Earlier today I had the opportunity to watch the highly useful IAPP webinar entitled What Works: Benchmarking and Improving your Privacy Program. I was particularly intrigued by the comments directed at improving / re – engineering a privacy office. The presenters emphasized the constant evolution of privacy regimes on a global scale, and that today adaptability and flexibility are key for people and structures (such as a privacy office).
That got me thinking about a large part of my career to date – the establishment and re – engineering of research offices at American universities. By “research” I mean the administration of grants, contracts, and other legal instruments that support faculty research. International grants and contracts are a large component in this area. For instance, the NIH (National Institutes of Health) in Washington, D.C., funds research undertaken by European scientists. That global dimension will only continue to increase in a post – pandemic world, although it appears that a robust European posture towards research is in question as I write this.
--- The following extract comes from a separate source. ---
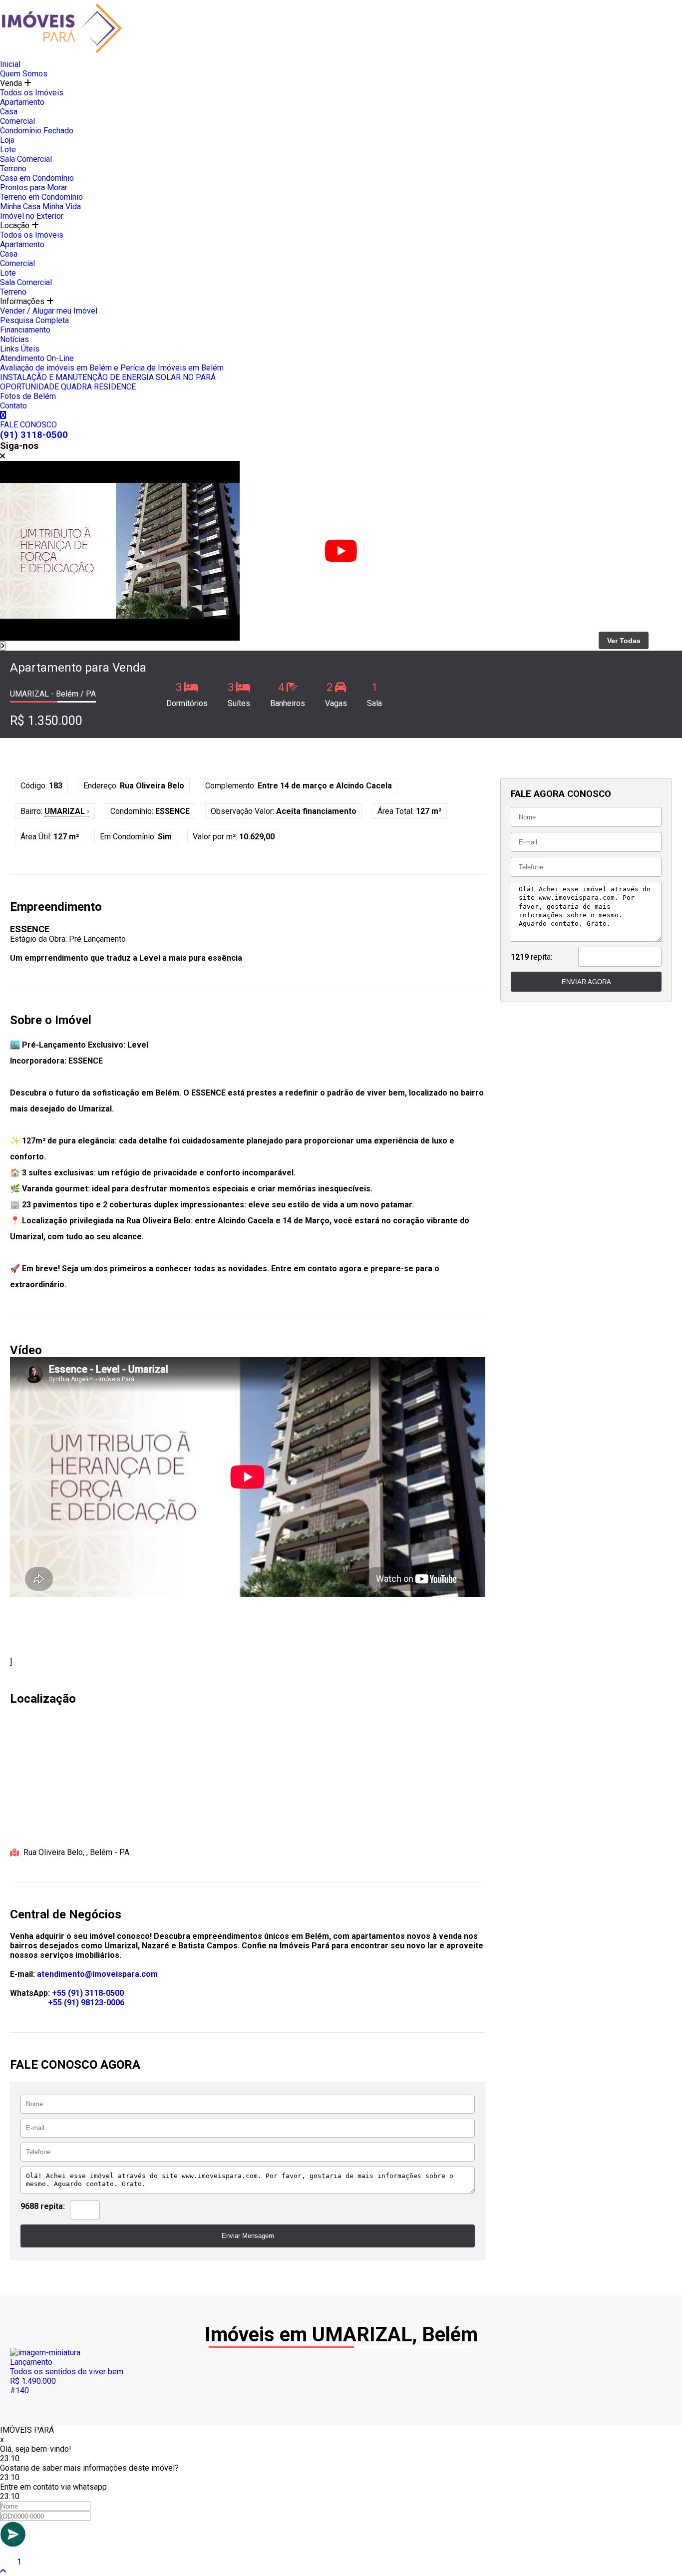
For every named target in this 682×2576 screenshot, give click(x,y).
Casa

My own involvement with the establishment and re – engineering of research offices began at Northwestern University in Evanston, Illinois. We had a major challenge at NU as we were re – engineering operations while maintaining the administration of $165M USD in research funding. Subsequent to that, I established two research offices at smaller universities and then established a contracts / industrial agreements office at a larger university in Texas. While at the latter institution I oversaw two additional re – organizations that built upon the original office.
Those universities provided me with a lifetime of unique and challenging experiences. So, here are my thoughts and observations on best practices for building and re – engineering offices, along with specific comments to the privacy office context:
- Every university research office was designed to be public facing, client (faculty) – oriented, and collegial with other university offices. It was critical that the research office work effectively with other university offices. What is the parallel situation in privacy? A privacy office that works collaboratively with a security office (or any other office, for that matter).
- No research office was meant to operate as an “island” or a “silo.” A privacy office should not be its own island or silo within a company or other organization.
- One particular aspect of these offices was that they were designed for staff to “get out” into the greater community of the university – and beyond. It seems to me that privacy office personnel serve in a similar capacity within in their environment.
- When re – engineering an office, particular attention must be paid to client satisfaction and “upping your game.” What does your office do well in Version 1.0, and what do you want to do well in Version 2.0? What pressure points need to be eliminated?
- Professional development opportunities for staff must be plentiful. I see this as a common thread between the privacy and research worlds. When you think about it, both areas are intellectually vibrant and subject to rapid change. While it is important to stay abreast of such change, getting ahead of said change is more preferable.
- How are you going to measure office success? What are the metrics or KPIs? In the realm of research contracting, for instance, one such measure is the length of time to get a contract negotiated and signed. In privacy, one such metric is the length of time it takes to respond to DSARs.
- Lastly, the human / interpersonal dimension of an office is just as important as the technical / legally satisfying dimension. Not only must the office be enjoyable for the staff to work in, but it must be viewed – and in reality – as an enjoyable partner within the environment(s) within which it operates. Research management and privacy management are truly Art + Science.
Research offices and privacy offices have more in common than probably many people would have thought. Both operate in a rapidly changing global environment and are intellectually vibrant. It will be quite interesting to see how these offices function and change over the next few years.